===== MATERIALS PROVIDED

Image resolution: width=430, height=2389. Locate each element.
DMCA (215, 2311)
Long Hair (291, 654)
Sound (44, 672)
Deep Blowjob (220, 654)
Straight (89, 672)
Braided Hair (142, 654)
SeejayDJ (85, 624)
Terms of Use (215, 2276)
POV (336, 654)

==========

§ **TASK TO CARRY OUT**: Give back the records above, character for character.

§ **TASK SOLUTION**:
Image resolution: width=430, height=2389. Locate each element.
DMCA (215, 2311)
Long Hair (291, 654)
Sound (44, 672)
Deep Blowjob (220, 654)
Straight (89, 672)
Braided Hair (142, 654)
SeejayDJ (85, 624)
Terms of Use (215, 2276)
POV (336, 654)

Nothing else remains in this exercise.